*Task to carry out*: The data below is to be transcribed word for word; pictures are to be excluded.
++++ Material shown ++++
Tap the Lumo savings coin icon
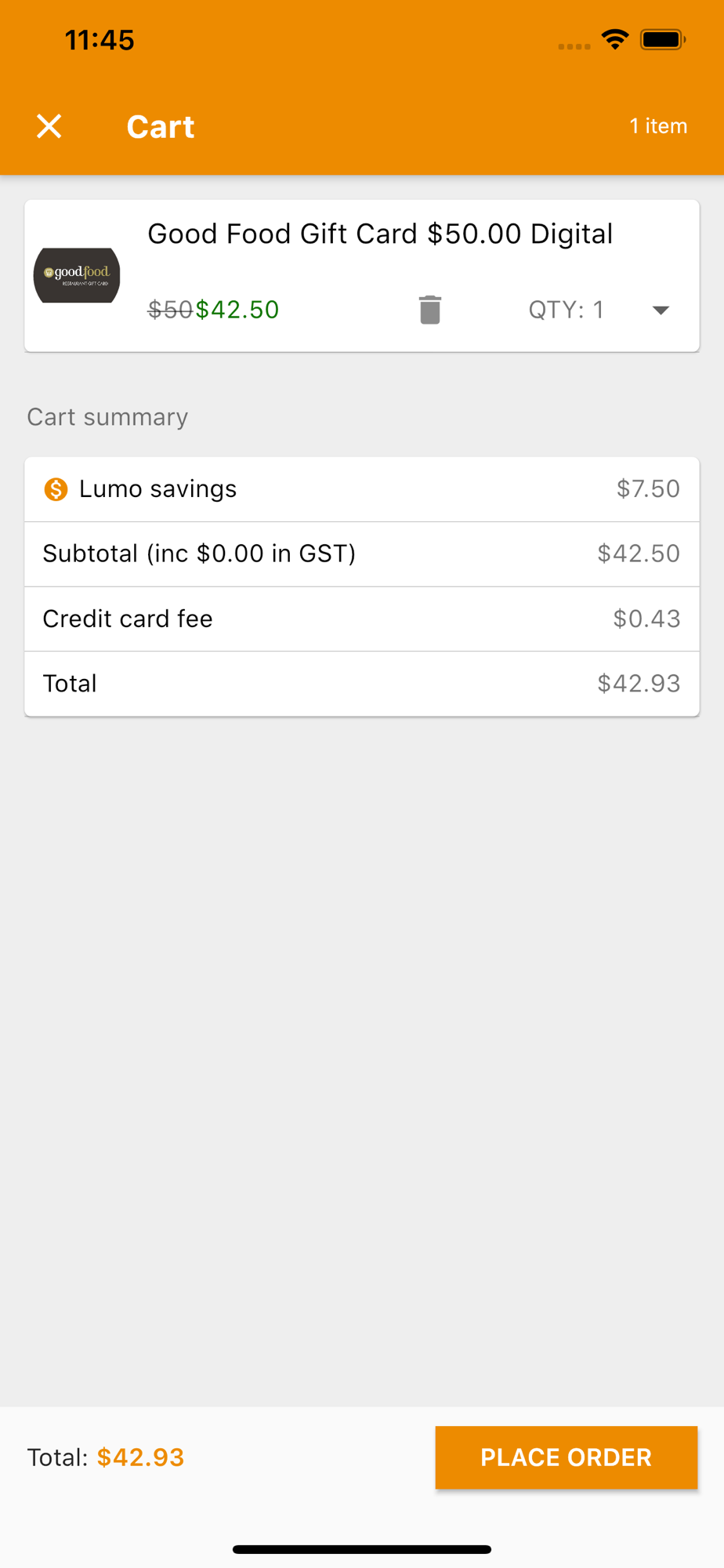This screenshot has width=724, height=1568. pos(56,489)
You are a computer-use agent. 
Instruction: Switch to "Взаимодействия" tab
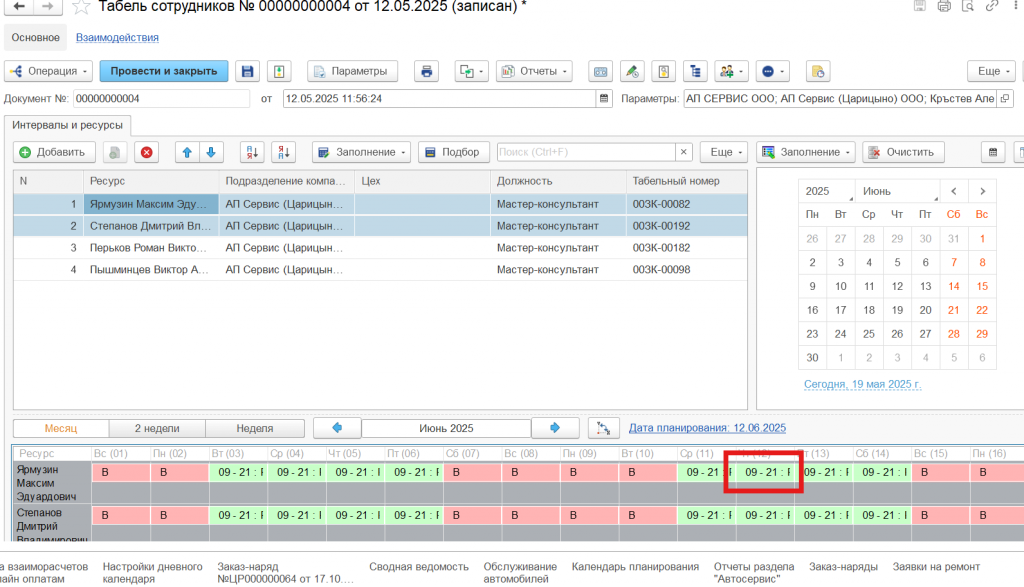pos(117,38)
++++
*Result below*:
Tap the Lumo savings coin icon
This screenshot has width=724, height=1568. pos(56,489)
You are a computer-use agent. 
Instruction: Switch to "Взаимодействия" tab
pos(117,38)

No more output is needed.